#### Stated goal:
Write out the listing below verbatim, line by line, omitting the pictures from your reproduction.

#### Records shown:
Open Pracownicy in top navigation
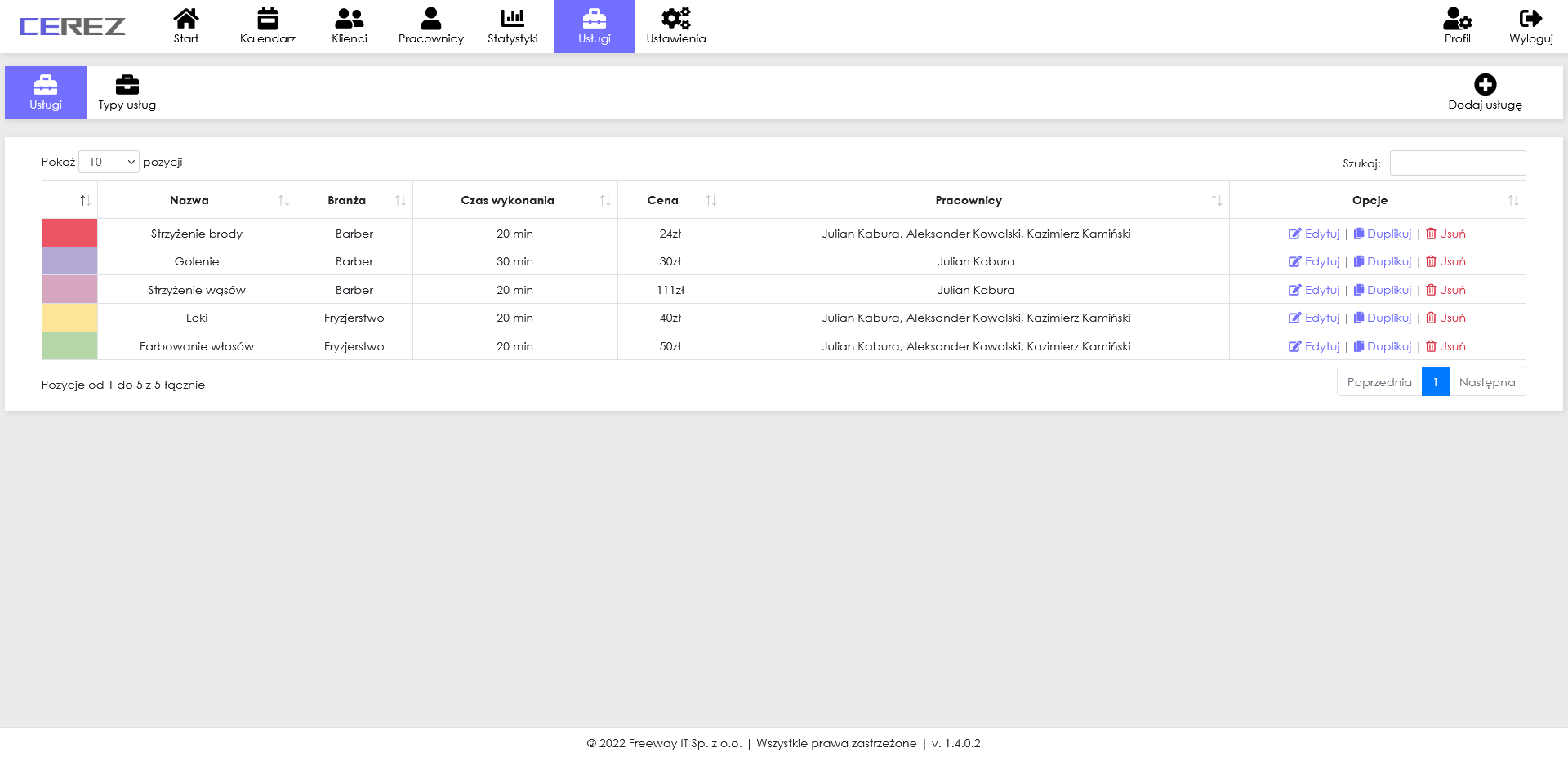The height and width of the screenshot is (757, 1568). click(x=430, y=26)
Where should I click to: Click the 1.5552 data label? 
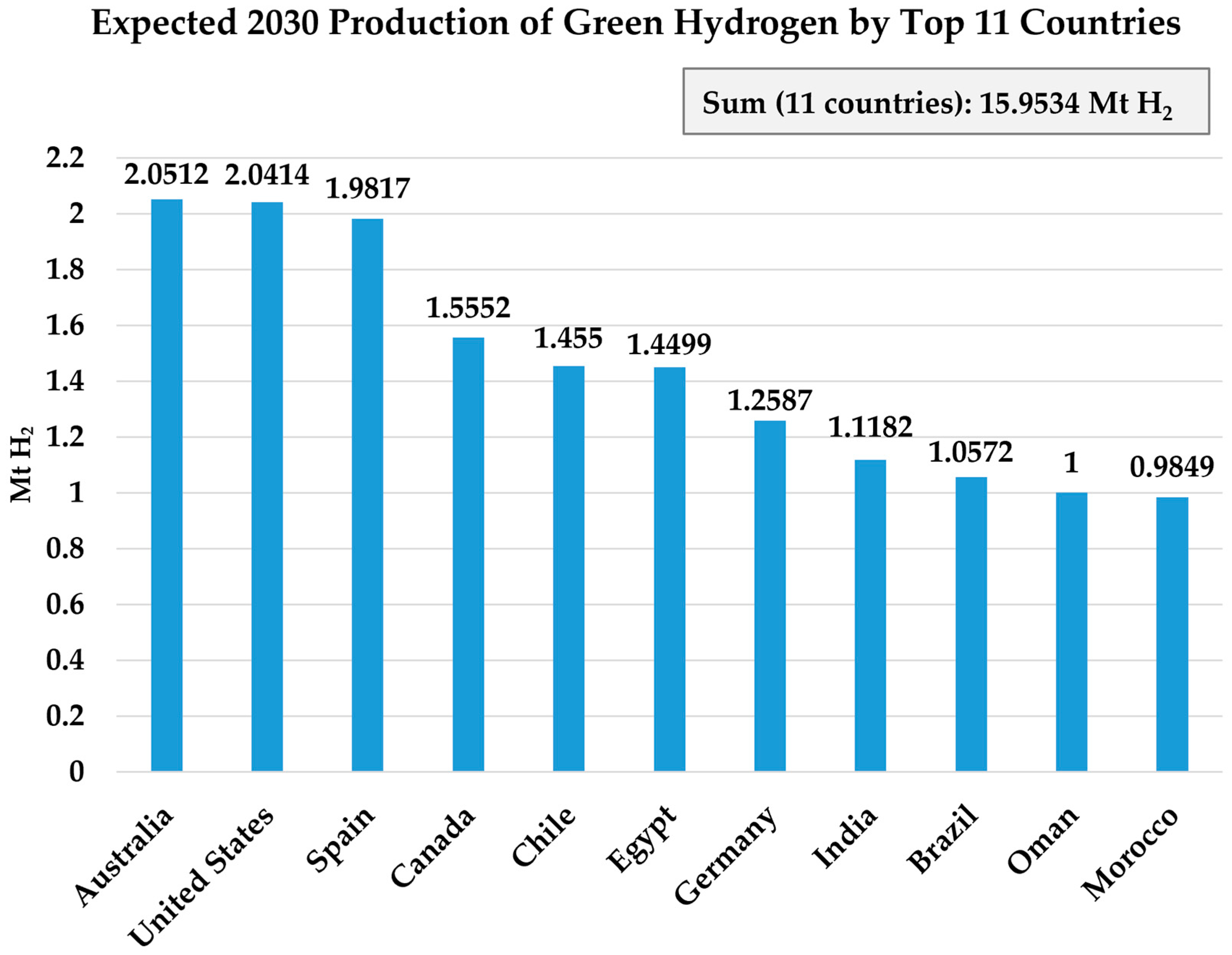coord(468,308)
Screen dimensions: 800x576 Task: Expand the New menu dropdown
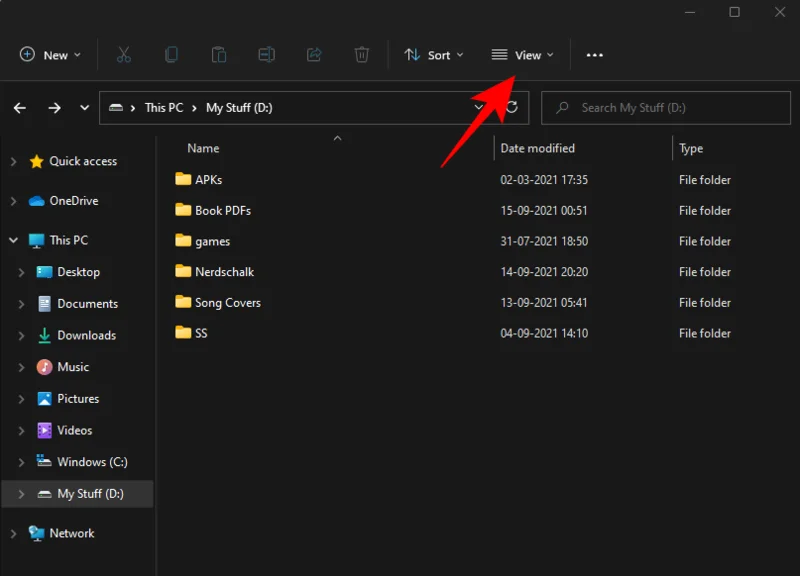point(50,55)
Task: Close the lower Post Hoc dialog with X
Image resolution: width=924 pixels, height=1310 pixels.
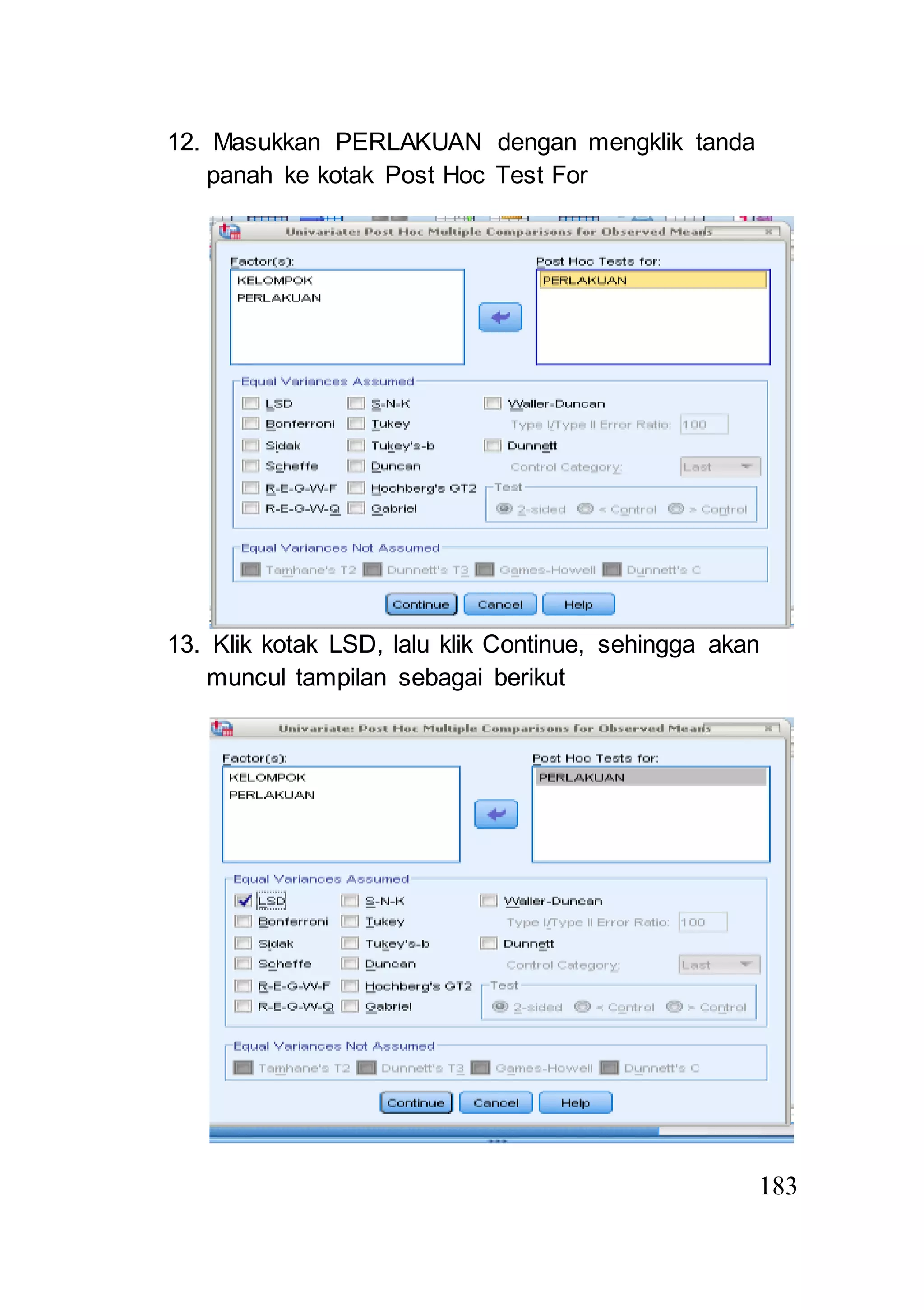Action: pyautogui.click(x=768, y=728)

#### Result of this task:
Open Pracownicy in top navigation
The height and width of the screenshot is (757, 1568). click(x=430, y=26)
Where should I click to: Click the 1.5552 data label? 
coord(468,308)
Screen dimensions: 800x576 Task: Expand the New menu dropdown
point(50,55)
Task: Close the lower Post Hoc dialog with X
Image resolution: width=924 pixels, height=1310 pixels.
Action: pyautogui.click(x=768, y=728)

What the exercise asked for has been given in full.